Collected data entries:

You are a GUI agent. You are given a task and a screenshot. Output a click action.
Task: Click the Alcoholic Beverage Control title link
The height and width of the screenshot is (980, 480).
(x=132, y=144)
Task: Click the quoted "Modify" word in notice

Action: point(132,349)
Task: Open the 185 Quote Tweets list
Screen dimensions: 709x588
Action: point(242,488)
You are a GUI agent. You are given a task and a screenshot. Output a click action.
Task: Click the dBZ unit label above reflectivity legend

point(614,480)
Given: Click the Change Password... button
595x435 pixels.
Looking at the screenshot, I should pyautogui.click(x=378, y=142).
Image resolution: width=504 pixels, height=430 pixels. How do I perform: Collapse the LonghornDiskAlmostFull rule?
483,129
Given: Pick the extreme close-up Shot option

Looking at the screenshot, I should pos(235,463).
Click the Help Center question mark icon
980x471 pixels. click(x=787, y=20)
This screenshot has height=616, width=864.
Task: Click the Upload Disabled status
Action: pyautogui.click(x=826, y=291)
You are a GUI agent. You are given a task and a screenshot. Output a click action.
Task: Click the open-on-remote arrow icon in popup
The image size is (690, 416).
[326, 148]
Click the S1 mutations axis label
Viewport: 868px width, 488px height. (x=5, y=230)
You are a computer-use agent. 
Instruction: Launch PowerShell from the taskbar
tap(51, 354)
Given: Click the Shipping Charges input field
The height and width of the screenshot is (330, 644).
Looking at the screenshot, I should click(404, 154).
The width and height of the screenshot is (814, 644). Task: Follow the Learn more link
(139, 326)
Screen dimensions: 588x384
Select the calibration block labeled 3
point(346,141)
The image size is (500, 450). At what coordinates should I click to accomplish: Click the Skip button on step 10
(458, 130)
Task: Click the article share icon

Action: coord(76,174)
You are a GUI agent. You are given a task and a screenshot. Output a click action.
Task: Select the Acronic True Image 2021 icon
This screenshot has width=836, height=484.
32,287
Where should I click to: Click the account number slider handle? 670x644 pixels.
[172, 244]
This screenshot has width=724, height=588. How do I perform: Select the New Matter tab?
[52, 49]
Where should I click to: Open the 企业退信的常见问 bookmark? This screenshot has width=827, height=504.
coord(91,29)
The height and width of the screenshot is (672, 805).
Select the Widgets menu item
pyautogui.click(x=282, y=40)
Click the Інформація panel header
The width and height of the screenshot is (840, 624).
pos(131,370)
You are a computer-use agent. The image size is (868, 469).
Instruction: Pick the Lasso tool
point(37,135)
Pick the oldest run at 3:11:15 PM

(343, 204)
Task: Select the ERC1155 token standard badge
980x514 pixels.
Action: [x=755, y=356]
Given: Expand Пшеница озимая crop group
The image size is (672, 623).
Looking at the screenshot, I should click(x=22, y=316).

## What you need to do:
Your answer must consist only of the lines from the start of the records above through the line with "Given: Click the Change Password... button", each retyped exactly.

## Your response:
You are a GUI agent. You are given a task and a screenshot. Output a click action.
Task: Click the Alcoholic Beverage Control title link
The height and width of the screenshot is (980, 480).
(x=132, y=144)
Task: Click the quoted "Modify" word in notice

Action: point(132,349)
Task: Open the 185 Quote Tweets list
Screen dimensions: 709x588
Action: point(242,488)
You are a GUI agent. You are given a task and a screenshot. Output a click action.
Task: Click the dBZ unit label above reflectivity legend

point(614,480)
Given: Click the Change Password... button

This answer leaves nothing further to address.